Das waren meine 10 Sekunden, mehr ist nicht passiert, aber das ist passiert. Drei Schläge, eine Lüge. Es gibt ja Beziehungen, die mit mehr Ballast überleben, oder nicht? Ich brauchte drei volle Tage, um die absolute Unrettbarkeit dieser Liebe zu aktzeptieren, das mag lang erscheinen, es scheint mir jetzt selber lang. Alles andere waren die Kreise auf dem Wasser mit dem Stein drin.

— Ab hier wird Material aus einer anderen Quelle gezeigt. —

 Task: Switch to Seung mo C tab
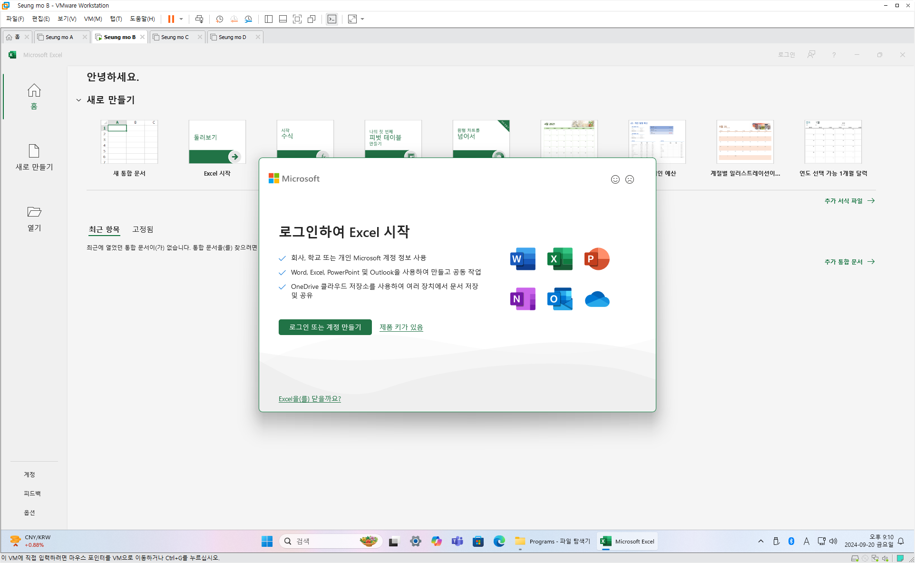pos(175,37)
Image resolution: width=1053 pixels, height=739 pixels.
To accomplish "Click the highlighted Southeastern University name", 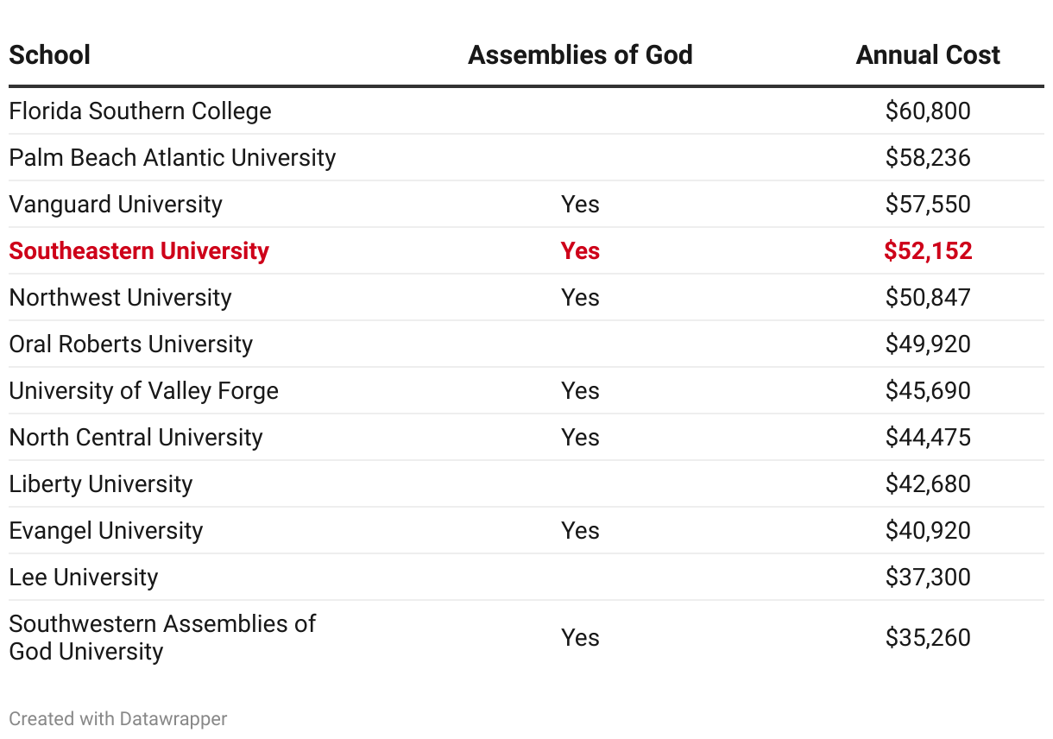I will tap(139, 251).
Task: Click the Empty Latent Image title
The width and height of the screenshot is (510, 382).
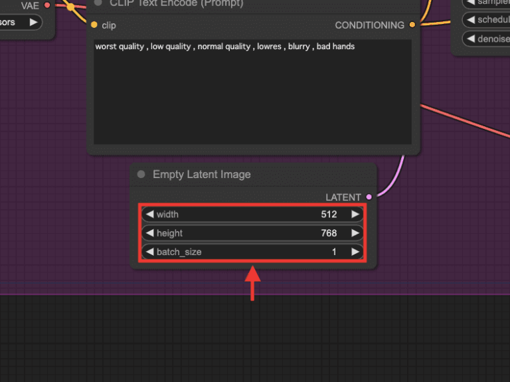Action: pyautogui.click(x=202, y=175)
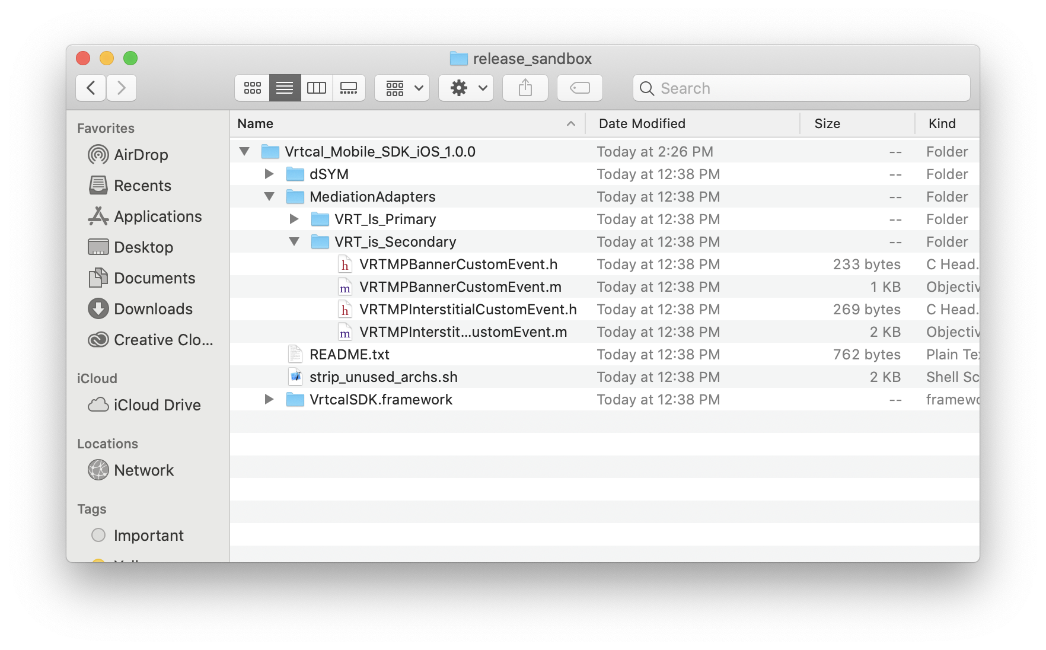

Auch das er mir solche Angst gemacht hat, dieser Mann. In der Nacht nach den Sekunden dachte ich, der ist gefährlich, du must Zeit gewinnen bis zur Klärung, der ist schon am Rand. Ich habe mich dann ganz kurz wieder neben ihn gelegt, aber ich habe mich so gefürchtet, ich dachte in meinem pechschwarzen Schock tatsächlich: Der bringt uns vielleicht um, der ist ein Unbekannter, verhalte dich ganz ruhig. Dann bin ich zurück ins Kinderzimmer, habe mich zu meinem Sohn ins Bett gelegt, ich wollte wach bleiben, aufpassen, ich war verzweifelt, weil ich keinen Schlüssel finden konnte für die Kinderzimmertür, ich hatte echte Angst. Die längste Nacht war das.

Wie ich dem immer geglaubt habe, wenn er mit großer Lässigkeit auf die Kinderklagen Mama, der tut uns weh reagiert hat, jaja, das hätten die Kinder seiner Exxen auch immer gesagt, das sei halt so bei neuen Männern. Und ich habe ihm geglaubt, und damit muss man jetzt halt leben, überhaupt ist ja nur mir und meinen Kindern dieser Unfall passiert, dem Mann ist nichts passiert, gar nichts, vielleicht eine Ziernarbe, ein Strich auf seinem Bierdeckel. Wir waren mal Opfer, meine Kinder und ich, und weil es eine so kurze Opferzeit war, und solche Sachen eben einfach passieren, sind wir still geblieben, und nur weil ich diese Geschichte nicht ganz vergessen kann, habe ich sie hier aufgeschrieben.